The sparring session today is the usual for August Blitz – from 18:00 till 20:00.
When novices think about Randori or sparring they often think about combat or competition – these are not the same and should never be confused.
When we spar we always use less aggression, less speed and less ego. The main point is not injury prevention – even if the injury rate is much lower at low velocities – the main idea of using flow and giving up in grappling situations is that it builds a better technique, a much better technique.
When people prepare for the Olympics or for a tournament it is essential that they will be at their peak conditioning level and at peak technical skill. But, as I always remind my students, we are not going to the Olympics and moreover, you can not be at peak condition all the time. If you live on the edge you will get cut.
When training for many years, the dojo should strike a middle ground between preparedness, acquiring new skills and injury prevention. An extrem example I am thinking about is from the military: If one trains a counter terrorism team urging them to be on the edge all the time then sooner or later he will loose team members for an overuse or misuse injury.
There should be a balance between getting ready and being lazy.

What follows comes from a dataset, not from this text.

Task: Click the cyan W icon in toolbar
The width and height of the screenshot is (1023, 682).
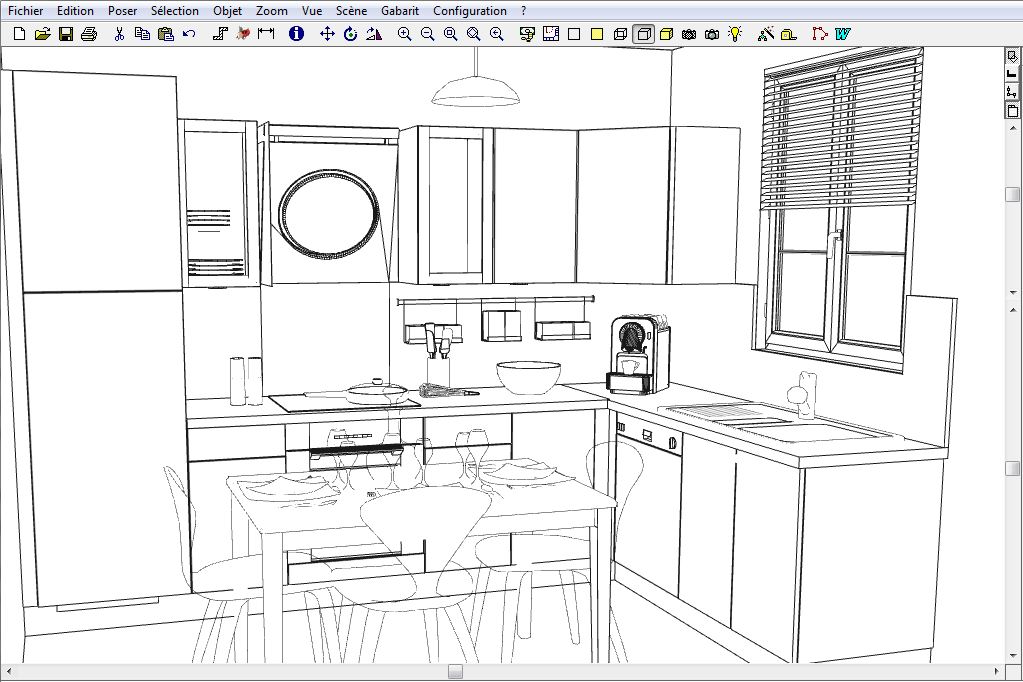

I think that our veterans are in top condition and can also spar with a lot of energy, but they can balance it with deliberately easy session like the one in the video.
The video I am posting is an example of a sparring session of nearly 30 minutes with almost no danger to any opponent and a lot of skill learning during the session. The black belt, one of the most experienced in AKBAN and also a Judo black belt, just gives the beginner a safe feeling and maintains a great attitude during the whole session. It takes a slow motion video to catch some techniques, so I slow motion to highlight this great fight.